EXHIBIT 10xi
STOCK PURCHASE AGREEMENT
This Agreement is made between Xxxxxxx X. Xxxx ("Xxxx"), 0000 Xxxxxxx
Xxxxx, Xxxxxxxxx, Xxxx, and HON INDUSTRIES Inc., an Iowa corporation, 000 Xxxx
Xxxxx Xxxxxx, Xxxxxxxxx, Xxxx (the "Corporation").
1. Purposes. The purposes of this Agreement are to benefit the
Corporation and its shareholders by reducing the likelihood that a substantial
amount of the Corporation's common stock owned by Xxxx will be placed on the
market after his death; to benefit the other shareholders of the Corporation,
whose interests in the Corporation will be proportionally increased by the
Corporation's purchase of common stock from Xxxx'x estate; to support the
Corporation's policy of encouraging key employees to own a substantial part of
the Corporation's common stock; to encourage Xxxx to hold a substantial amount
of the Corporation's common stock, while giving his estate partial protection
against the risks of nondiversification and to provide a financial incentive to
Xxxx which will in turn benefit the Corporation.
2. Prior Agreement Revoked.

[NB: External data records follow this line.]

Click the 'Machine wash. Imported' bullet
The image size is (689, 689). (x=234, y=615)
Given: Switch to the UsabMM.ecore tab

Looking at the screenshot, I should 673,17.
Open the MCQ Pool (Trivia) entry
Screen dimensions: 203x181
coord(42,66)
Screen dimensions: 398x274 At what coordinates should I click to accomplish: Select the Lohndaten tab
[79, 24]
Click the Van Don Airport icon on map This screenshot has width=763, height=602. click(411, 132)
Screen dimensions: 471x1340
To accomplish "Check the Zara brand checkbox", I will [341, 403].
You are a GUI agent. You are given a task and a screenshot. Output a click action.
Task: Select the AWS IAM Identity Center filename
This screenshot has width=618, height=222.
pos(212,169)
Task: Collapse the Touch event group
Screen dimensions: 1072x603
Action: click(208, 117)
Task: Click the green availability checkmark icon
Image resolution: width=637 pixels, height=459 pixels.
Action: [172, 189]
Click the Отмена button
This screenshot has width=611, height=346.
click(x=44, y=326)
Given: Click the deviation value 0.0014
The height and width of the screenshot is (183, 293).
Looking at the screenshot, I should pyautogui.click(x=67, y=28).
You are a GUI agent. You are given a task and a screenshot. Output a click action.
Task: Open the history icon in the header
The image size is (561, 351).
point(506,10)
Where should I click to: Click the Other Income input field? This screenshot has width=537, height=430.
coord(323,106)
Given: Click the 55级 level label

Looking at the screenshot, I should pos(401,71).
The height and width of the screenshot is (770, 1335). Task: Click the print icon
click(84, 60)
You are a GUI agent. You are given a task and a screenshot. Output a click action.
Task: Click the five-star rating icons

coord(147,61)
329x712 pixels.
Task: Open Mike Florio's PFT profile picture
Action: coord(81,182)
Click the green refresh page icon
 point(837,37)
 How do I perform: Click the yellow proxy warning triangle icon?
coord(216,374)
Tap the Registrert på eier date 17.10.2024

The stock Purchase Agreement dated February
8, 1983, entered into between the Corporation and Xxxx is hereby revoked.
3. Sale and Purchase Upon Death. Upon Xxxx'x death, the Corporation shall
purchase from Xxxx'x legal representatives, and Xxxx'x legal representative
shall sell and transfer to the Corporation, $4,000,000 or any excess amount
equal to the life insurance maintained on Xxxx by the Corporation for this
purpose, of the Corporation's common stock owned by Xxxx at his death (the
"total purchase price"). The number of shares purchased under this Agreement
shall be determined by dividing the total purchase price by the purchase price
per share determined as provided in Paragraph 4. However:
a. If the above formula would result in the purchase of a fractional
share, one whole share shall be purchased instead of the fractional share
and the total purchase price shall be increased to include the purchase
price of the one whole share purchased instead of the fractional share.
b. if the total purchase price stated above is greater than the
amount required to purchase all shares of the Corporation's common stock
owned by Xxxx at his death, the total purchase price shall be reduced to
the amount required to purchase all such shares owned by Xxxx at his
death, and the Corporation shall purchase all such shares.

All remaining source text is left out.